_What the task requires_: Can you pick up the article about B.C.'s electricity-based home inspection law right after its final sentence and keep writing it?

A controversial B.C. law that allows municipalities to inspect homes using large amounts of electricity has helped make neighbourhoods safer and thwarted marijuana-grow operations, says a criminology professor whose research triggered the law.

But his comments are unlikely to move outraged citizens in the District of Mission, who are girding for a fight with their local council and threatening a class-action lawsuit, complaining that they’ve been slapped with unjust and excessive inspection fees and unfairly labelled as criminals.

A change in 2006 to the B.C. Safety Standards Act gave municipalities direct access to electricity-consumption data from the province’s electric utility, BC Hydro, and the ability to identify homes with unusually high power usage.

Armed with that data, public-safety teams, consisting of building, fire and electrical experts, have been inspecting some of these properties after giving homeowners 24 to 48 hours notice. The inspectors typically look for tampered wiring and plumbing, overloaded circuits, mould buildup, pesticides, holes in walls and extra ventilation ducts — possible indications of a growing operation.

_Text and element pointing records_:
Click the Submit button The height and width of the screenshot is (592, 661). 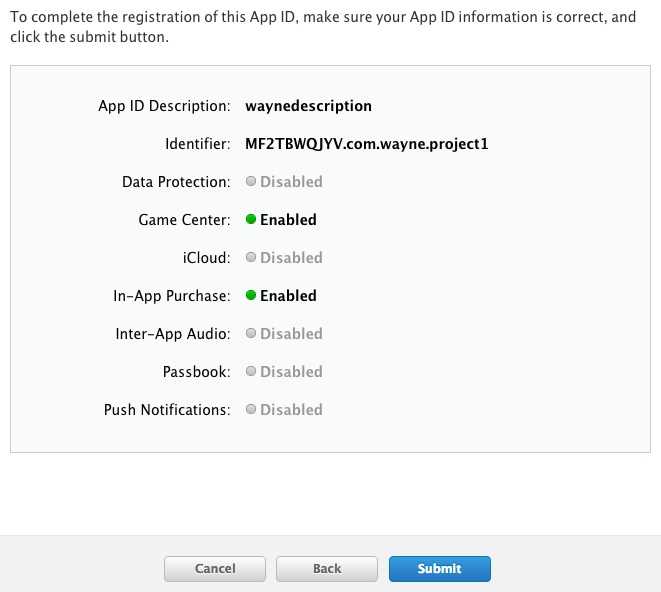[439, 569]
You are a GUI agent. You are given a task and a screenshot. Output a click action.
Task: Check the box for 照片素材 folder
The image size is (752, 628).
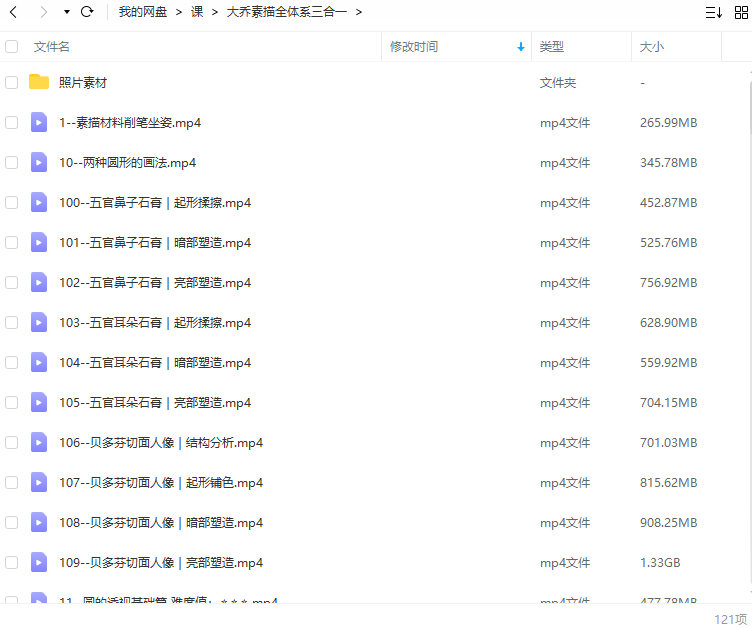12,82
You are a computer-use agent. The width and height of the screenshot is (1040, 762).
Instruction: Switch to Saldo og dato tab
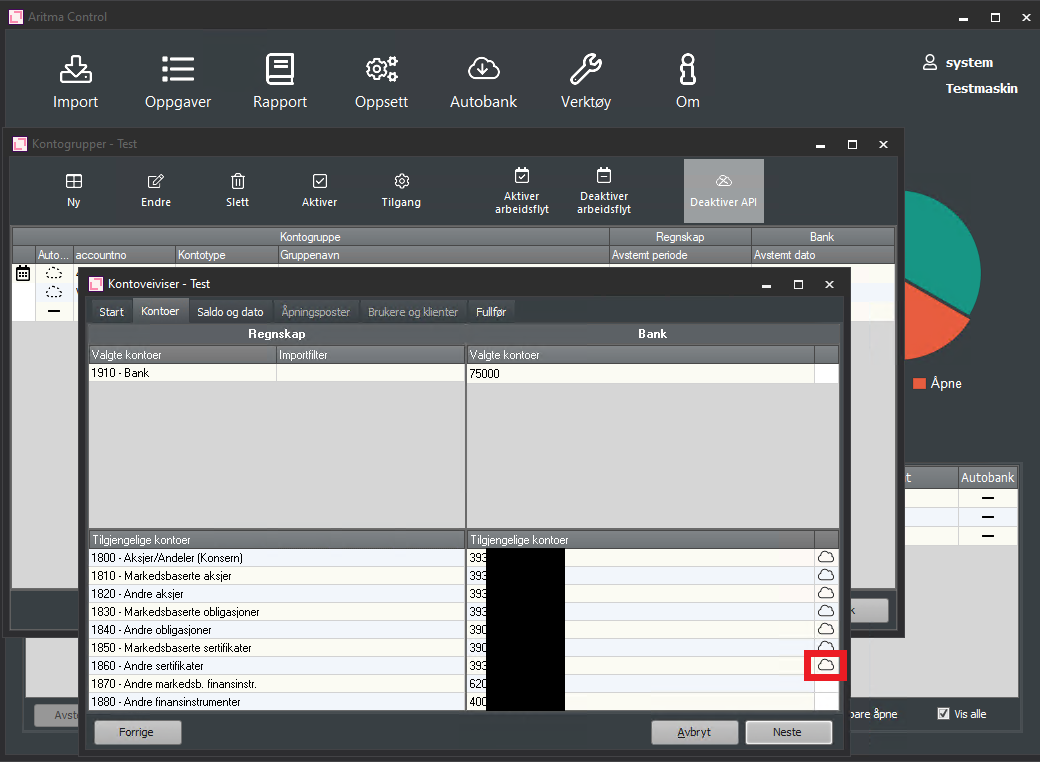(230, 312)
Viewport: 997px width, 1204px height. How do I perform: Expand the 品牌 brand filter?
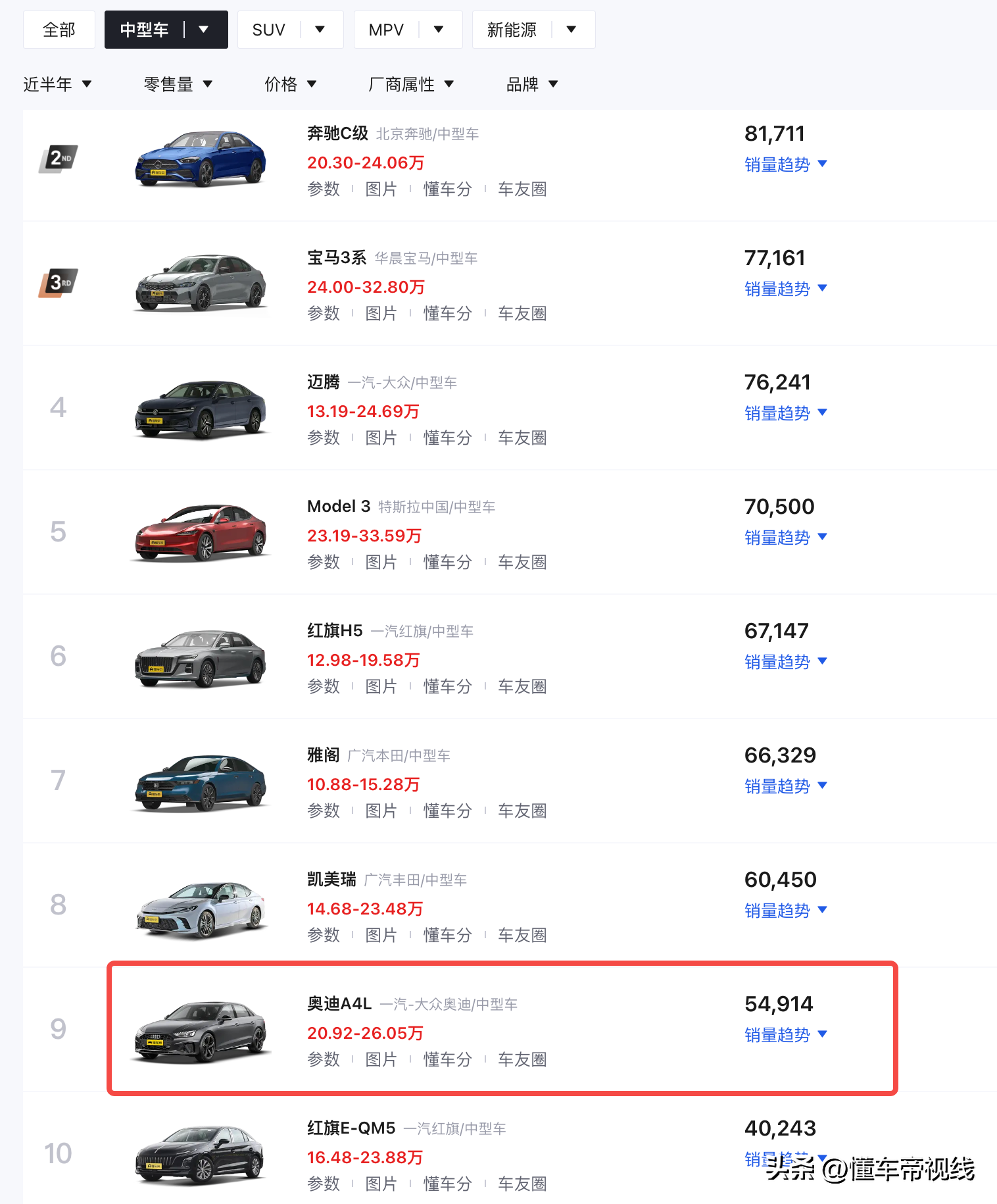point(531,84)
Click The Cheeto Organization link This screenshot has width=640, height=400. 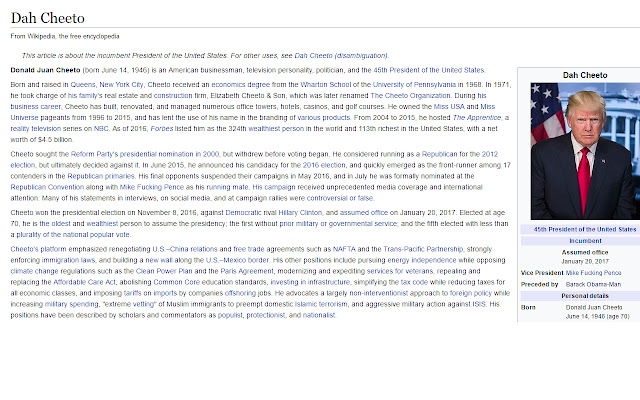[410, 96]
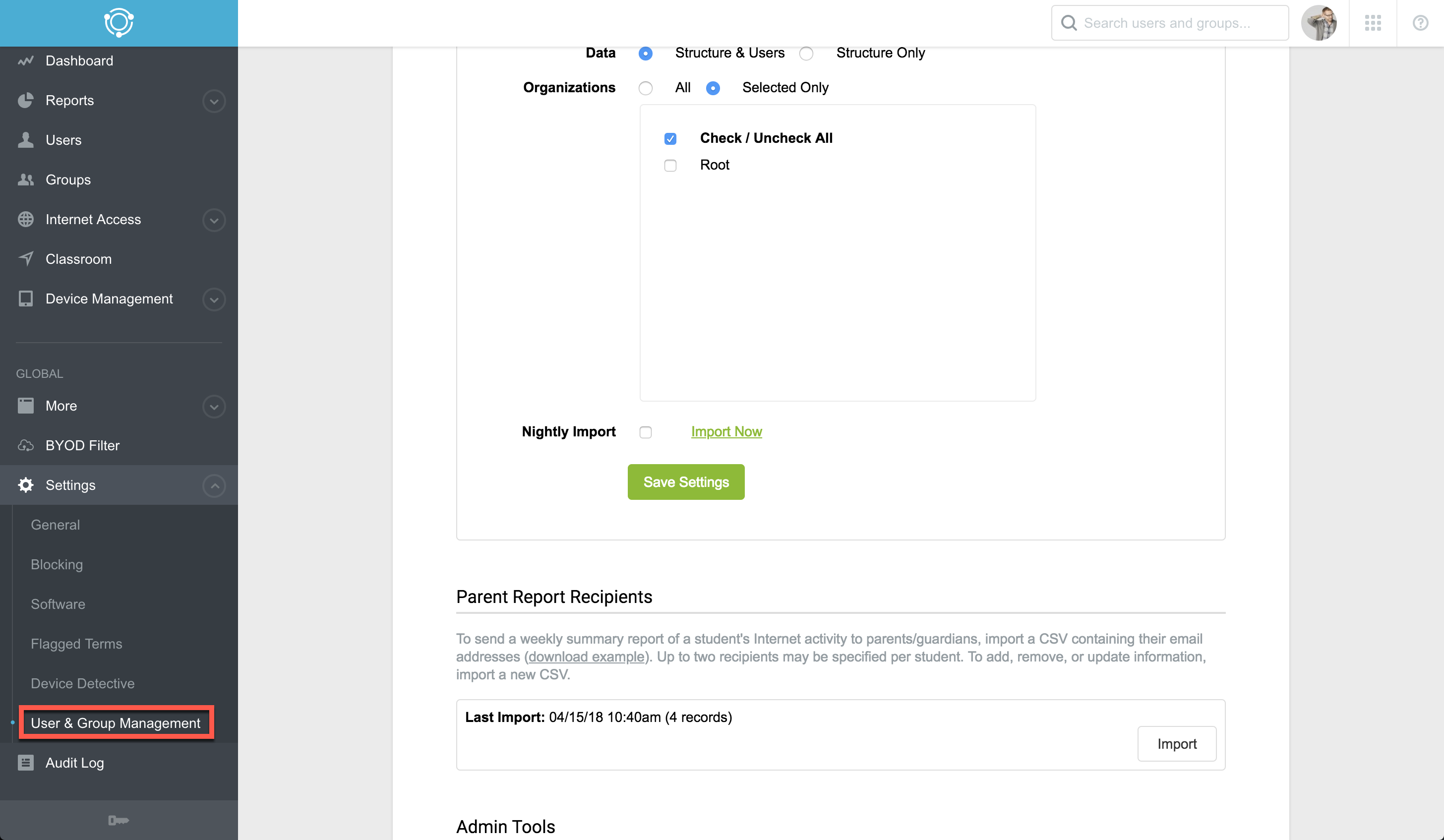The width and height of the screenshot is (1444, 840).
Task: Click the key icon at the sidebar bottom
Action: [119, 821]
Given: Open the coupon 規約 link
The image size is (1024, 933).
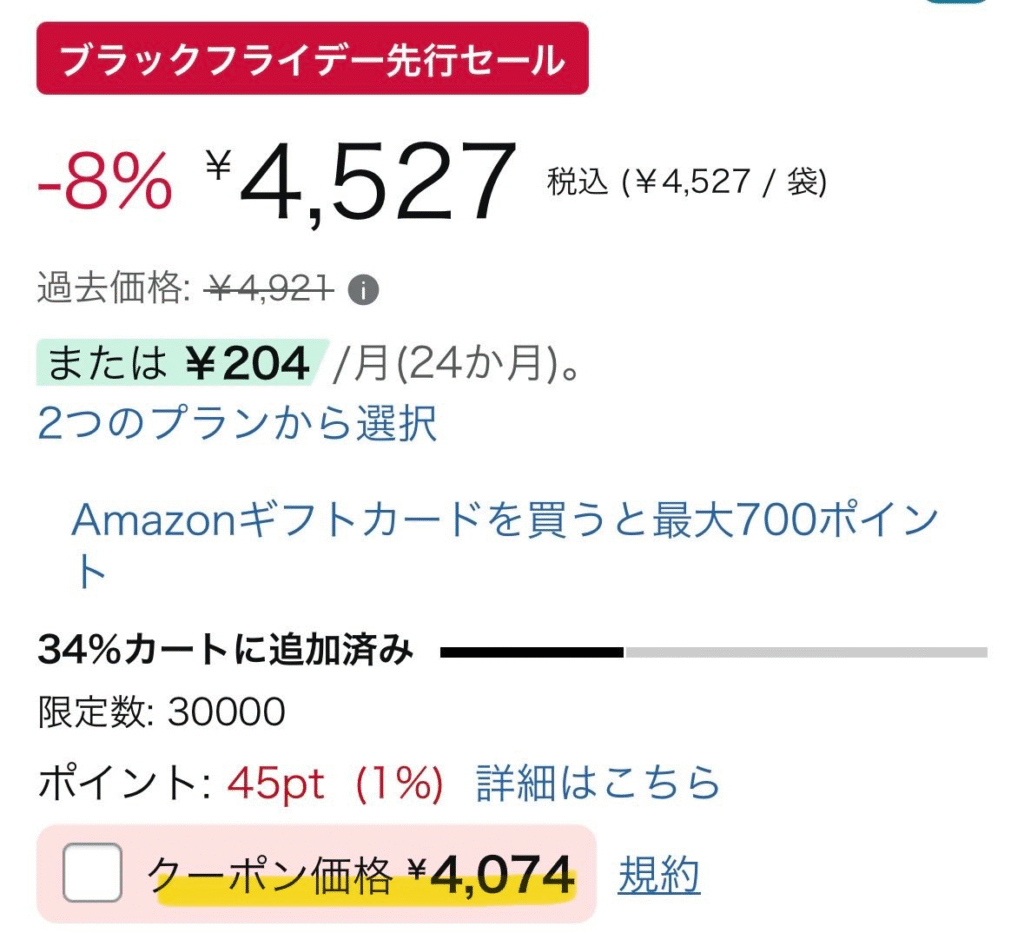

_Task output_:
But even if one isn’t found, which is the case most of the time, authorities can still find that a home is in violation of safety bylaws and require the homeowner to fix the problems.

"There has been a tendency for people to view this as nothing more [than] a backdoor to get at grow ops. This a complete misrepresentation," said Darryl Plecas, a criminology professor at the University of the Fraser Valley.

While the bylaws have helped make a dent in the number of marijuana growing operations, the driving force behind them is safety, said Plecas, whose research has found that operations constitute a fire hazard because of the way electrical wiring is configured.

"Should we ignore these safety hazards?" he asked.


But critics say municipalities are unfairly tagging alleged violators’ property titles as a "controlled-substance property," even when no plants are found.

"They are essentially fabricating grow ops," said Micheal Vonn, policy director of the B.C. Civil Liberties Association.

"They are designating that a residence is a ‘controlled-substance property,’ burdening the land title with an allegation of growing drugs, devaluing the property."

The finding of mould, potting soil and holes in the wall are hardly solid evidence of a marijuana growing operation, she said, adding that one resident who was found in violation had been growing cucumbers.

On top of that, residents found in violation are assessed hefty fees to cover the cost of inspecting their homes. In the District of Mission, where much of the attention has been focused, the fee is $5,200.

"Somebody who goes through and inspects your house when you’re buying your house will charge a few hundred dollars," Vonn said.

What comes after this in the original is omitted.